ちっちの物語その44~年越し

ジアス

2012年01月06日 23:28

 学校は冬休みに入りましたので、ちっちも姉も毎日家で過ごすようになりました。受験生のはずのちっちの姉も、ちっちと一緒にゲームをしたり絵を描いたりと、一緒に過ごす時間が多くなりました。
 私は平日は相変わらず仕事に出ていましたが、昼間に決して悲しい顔を見せずにいつも通りの笑顔を見せて、時には言い合いながら遊んでいるという話を妻から聞いて、そんな姉妹のこれまで当たり前のように続いてきた光景が少しでも長く続くことを祈りながら仕事に出かける毎日でした。

 それでも29日にこの年最後の仕事を終え、30日は輸血のためにちっちを連れてB病院へ行きました。
 そして次の輸血は年明けの2日ということになり、年越しはゆっくり家族で過ごしてくださいね、という言葉に見送られてわが家に帰ってきました。

 そして大晦日は、いつもの年と同じようにわが家で過ごしました。
 その前の年の年越しも、入院中でしたが骨髄移植の前に外泊許可が出てわが家で過ごすことができたのですが、その時にあった希望の灯はいままさに最後の輝きを放とうとしていたのでしょうか。
 大晦日はおせちの準備も終えて、妻がごちそうを作り、ちっちの大好物のカニやウニや(どちらも生じゃなくて火を通しています)おせちのカズノコも少し出したりして、みんなで大画面のテレビを見ながらわいわい過ごすつもりでした。

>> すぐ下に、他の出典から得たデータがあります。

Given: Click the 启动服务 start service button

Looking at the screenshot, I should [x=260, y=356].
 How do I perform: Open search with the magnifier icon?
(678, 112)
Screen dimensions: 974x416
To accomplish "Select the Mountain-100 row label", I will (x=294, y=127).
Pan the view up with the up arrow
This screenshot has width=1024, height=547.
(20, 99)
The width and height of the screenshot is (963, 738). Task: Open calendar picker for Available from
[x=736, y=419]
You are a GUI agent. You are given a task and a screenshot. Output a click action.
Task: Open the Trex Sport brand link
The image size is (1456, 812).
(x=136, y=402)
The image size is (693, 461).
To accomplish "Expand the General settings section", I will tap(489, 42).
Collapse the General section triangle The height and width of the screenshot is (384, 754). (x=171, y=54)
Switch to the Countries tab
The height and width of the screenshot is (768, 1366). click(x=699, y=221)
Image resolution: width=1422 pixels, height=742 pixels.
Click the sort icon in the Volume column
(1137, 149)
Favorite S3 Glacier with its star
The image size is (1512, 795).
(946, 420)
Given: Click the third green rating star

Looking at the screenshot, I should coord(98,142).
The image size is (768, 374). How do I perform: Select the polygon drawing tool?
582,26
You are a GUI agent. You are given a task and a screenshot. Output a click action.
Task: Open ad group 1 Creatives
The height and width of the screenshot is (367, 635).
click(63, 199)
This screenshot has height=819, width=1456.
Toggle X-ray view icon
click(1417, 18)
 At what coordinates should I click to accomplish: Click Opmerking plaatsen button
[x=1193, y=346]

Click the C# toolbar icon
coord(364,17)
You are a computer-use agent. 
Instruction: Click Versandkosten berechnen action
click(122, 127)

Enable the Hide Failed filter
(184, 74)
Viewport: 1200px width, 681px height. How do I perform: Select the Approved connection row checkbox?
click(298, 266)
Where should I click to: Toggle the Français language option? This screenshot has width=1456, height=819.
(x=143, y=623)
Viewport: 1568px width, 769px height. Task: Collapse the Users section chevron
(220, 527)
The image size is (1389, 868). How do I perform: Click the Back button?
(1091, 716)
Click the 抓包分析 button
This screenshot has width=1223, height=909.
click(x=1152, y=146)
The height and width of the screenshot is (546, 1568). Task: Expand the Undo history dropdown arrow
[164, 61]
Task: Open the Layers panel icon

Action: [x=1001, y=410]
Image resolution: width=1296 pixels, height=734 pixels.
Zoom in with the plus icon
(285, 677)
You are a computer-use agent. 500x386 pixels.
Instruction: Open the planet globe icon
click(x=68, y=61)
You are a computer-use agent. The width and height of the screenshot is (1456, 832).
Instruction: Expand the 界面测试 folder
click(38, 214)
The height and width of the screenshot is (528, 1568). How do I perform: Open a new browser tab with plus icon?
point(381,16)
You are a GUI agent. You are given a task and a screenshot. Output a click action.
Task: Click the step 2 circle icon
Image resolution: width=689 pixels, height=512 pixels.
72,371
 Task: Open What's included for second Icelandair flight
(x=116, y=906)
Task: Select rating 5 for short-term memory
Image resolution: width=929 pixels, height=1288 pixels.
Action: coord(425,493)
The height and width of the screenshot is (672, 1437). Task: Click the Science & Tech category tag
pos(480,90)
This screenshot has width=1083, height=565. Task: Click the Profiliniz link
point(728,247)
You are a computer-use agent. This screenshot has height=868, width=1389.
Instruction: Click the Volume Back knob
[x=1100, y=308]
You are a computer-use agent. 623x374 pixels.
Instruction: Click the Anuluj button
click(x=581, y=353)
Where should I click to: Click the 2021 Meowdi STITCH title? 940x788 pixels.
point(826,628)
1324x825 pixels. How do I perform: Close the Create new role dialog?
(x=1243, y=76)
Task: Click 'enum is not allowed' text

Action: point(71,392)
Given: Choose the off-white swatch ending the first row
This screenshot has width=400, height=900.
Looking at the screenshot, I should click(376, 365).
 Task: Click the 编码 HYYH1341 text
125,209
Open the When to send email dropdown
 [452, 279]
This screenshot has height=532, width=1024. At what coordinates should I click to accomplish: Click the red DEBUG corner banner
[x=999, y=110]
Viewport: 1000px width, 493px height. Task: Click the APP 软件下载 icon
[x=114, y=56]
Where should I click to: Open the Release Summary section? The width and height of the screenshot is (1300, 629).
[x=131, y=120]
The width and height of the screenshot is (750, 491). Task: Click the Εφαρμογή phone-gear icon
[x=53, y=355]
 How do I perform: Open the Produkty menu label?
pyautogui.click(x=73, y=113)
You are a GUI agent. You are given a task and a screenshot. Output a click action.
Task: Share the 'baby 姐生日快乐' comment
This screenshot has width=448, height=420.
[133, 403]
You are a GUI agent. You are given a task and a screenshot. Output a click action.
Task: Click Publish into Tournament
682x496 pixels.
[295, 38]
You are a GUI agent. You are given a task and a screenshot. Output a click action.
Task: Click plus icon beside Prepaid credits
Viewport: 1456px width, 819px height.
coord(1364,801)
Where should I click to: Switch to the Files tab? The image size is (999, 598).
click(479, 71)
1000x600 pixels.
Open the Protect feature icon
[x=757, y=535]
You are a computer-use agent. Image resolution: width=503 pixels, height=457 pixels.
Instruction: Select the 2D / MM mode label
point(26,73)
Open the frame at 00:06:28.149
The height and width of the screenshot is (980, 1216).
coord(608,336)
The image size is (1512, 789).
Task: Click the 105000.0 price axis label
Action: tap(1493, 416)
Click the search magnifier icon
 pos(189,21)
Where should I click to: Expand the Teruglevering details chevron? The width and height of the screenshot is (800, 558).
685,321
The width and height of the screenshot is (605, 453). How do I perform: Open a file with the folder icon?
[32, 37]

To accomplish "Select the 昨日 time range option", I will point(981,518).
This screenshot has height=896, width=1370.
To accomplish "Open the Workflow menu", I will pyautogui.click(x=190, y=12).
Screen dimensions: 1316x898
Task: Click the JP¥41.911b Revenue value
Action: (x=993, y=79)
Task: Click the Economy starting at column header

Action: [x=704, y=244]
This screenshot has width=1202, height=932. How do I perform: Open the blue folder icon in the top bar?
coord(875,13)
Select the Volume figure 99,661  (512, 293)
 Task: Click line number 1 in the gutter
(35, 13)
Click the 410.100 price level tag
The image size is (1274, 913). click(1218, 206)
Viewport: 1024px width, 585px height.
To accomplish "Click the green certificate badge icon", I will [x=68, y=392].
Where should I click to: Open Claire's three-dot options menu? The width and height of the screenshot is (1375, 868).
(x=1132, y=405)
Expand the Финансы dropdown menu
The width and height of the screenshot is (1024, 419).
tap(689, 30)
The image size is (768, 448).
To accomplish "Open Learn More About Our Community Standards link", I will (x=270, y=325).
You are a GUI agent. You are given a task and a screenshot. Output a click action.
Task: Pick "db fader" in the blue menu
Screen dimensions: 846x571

ところが、ちっちの姉は少し具合が悪かったようで、夕食もあまり手をつけず、そのあとの恒例の年越しそばも少ししか食べませんでした。
 そんな姉の様子を見て、ちっちが「お姉ちゃん大丈夫?」と心配していたのを覚えています。

 子供たちが見たがっていた「ガキの使いやあらへんで」と私たちが見たい紅白を何度もチャンネルを切り替えながら、桑田圭祐の復活を見て感動し、そして年越しのカウントダウンを迎えました。
 ちっちは私たちと一緒にカウントダウンをして、2011年を迎えた瞬間、私はちっちとハイタッチをして新年を祝いました。

 その時点では、その日のうちにちっちが天国に旅立ってしまうとは、まだ思いもしませんでした。